> [Listed records]
○ ○ ○ ○ ○ ○ ○
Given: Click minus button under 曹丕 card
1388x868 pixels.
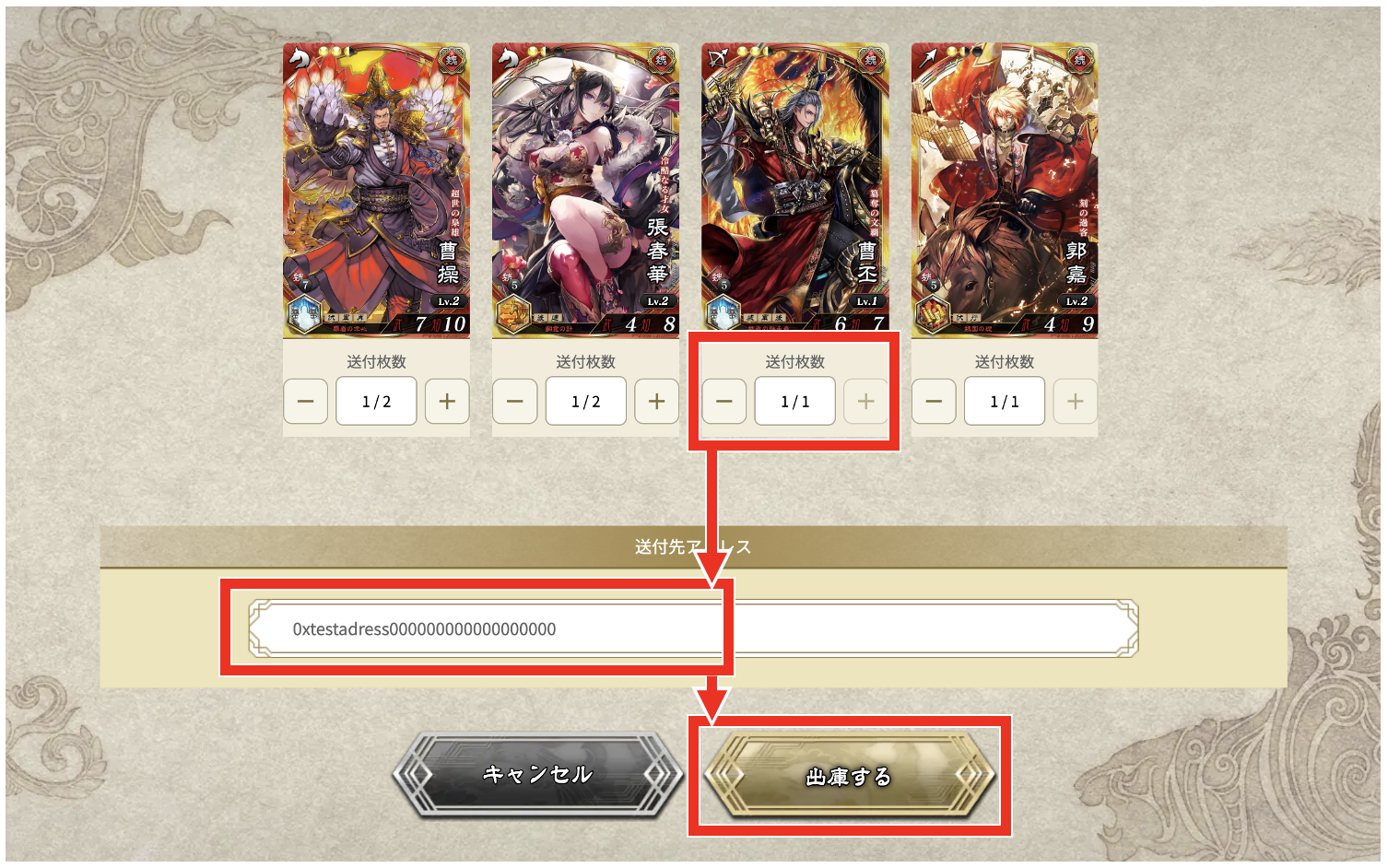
○ ○ ○ ○ ○ ○ ○
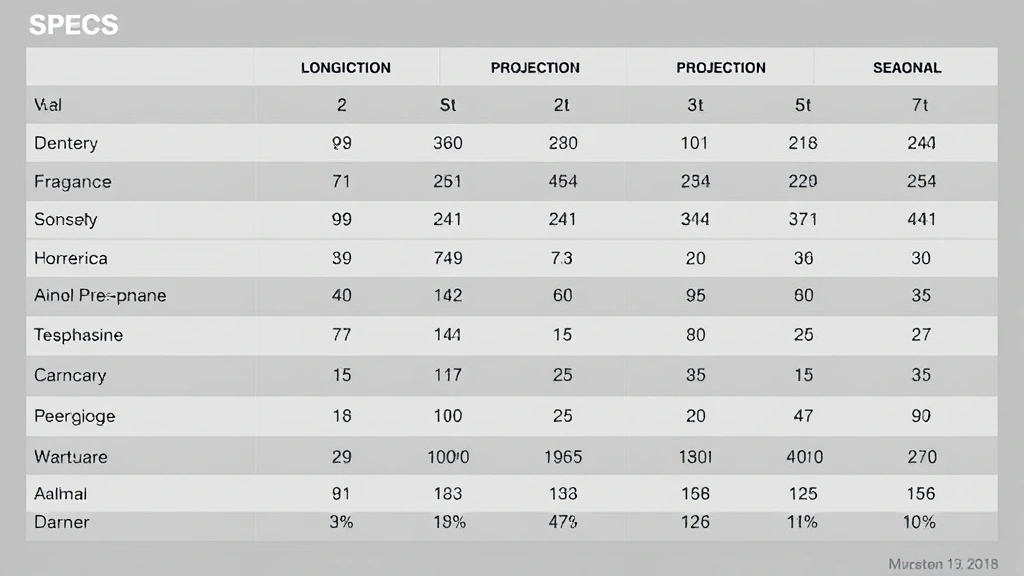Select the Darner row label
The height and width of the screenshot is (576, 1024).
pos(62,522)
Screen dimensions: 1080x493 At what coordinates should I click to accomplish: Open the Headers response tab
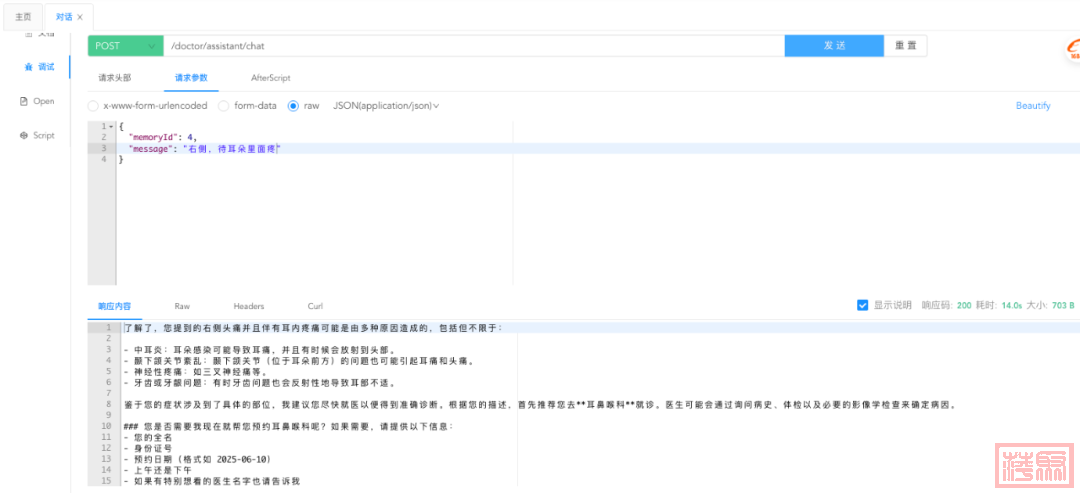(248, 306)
○ ○ ○ ○ ○ ○ ○
> [How to complete this task] Of all the entries above, repeat only the lines from the line that has "Given: Click minus button under 曹丕 card" to the line that has "1388x868 pixels.", both lines included, exactly.

> [Completed exercise]
Given: Click minus button under 曹丕 card
1388x868 pixels.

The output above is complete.